§ Work to complete
Go line by line through the data and copy those with the word "banner".

------ Material supplied ------

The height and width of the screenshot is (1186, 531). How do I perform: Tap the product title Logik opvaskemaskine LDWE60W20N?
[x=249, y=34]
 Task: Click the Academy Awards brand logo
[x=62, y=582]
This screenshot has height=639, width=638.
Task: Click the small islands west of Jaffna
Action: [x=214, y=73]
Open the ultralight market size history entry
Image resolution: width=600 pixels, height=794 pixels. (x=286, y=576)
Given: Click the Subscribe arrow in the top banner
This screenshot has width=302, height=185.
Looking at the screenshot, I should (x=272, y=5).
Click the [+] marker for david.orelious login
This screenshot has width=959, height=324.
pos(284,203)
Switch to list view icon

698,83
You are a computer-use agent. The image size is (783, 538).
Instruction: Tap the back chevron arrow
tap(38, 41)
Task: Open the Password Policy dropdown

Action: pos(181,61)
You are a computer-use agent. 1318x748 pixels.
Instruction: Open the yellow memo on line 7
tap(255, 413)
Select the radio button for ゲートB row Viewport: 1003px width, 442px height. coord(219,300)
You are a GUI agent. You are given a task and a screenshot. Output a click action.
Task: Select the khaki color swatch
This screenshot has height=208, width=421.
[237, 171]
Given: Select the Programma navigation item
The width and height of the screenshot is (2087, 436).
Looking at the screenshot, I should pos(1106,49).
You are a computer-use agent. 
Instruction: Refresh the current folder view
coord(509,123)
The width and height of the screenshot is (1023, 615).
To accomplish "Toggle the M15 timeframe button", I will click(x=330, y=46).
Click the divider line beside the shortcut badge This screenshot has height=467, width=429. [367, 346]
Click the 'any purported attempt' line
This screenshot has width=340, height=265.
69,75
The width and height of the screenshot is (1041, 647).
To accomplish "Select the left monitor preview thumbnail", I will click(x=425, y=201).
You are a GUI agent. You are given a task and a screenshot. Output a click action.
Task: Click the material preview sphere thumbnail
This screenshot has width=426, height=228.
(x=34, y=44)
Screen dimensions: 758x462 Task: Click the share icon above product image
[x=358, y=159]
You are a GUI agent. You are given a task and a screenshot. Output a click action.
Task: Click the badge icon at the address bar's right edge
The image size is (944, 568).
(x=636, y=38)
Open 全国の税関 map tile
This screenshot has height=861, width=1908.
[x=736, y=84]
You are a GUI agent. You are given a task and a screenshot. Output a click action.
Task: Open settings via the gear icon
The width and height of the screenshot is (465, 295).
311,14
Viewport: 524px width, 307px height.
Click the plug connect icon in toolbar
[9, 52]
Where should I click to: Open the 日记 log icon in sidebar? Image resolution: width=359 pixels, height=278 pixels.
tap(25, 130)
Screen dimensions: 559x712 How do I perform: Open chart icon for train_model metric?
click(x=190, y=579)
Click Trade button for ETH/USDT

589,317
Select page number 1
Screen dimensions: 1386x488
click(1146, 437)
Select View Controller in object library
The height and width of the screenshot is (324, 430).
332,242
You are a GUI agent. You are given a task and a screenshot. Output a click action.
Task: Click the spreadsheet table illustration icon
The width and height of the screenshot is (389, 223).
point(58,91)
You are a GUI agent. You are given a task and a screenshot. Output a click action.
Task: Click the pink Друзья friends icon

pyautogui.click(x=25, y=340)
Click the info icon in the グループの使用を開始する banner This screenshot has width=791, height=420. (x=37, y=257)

------

§ Task solution
Given: Click the Subscribe arrow in the top banner
Click the info icon in the グループの使用を開始する banner This screenshot has width=791, height=420. (x=37, y=257)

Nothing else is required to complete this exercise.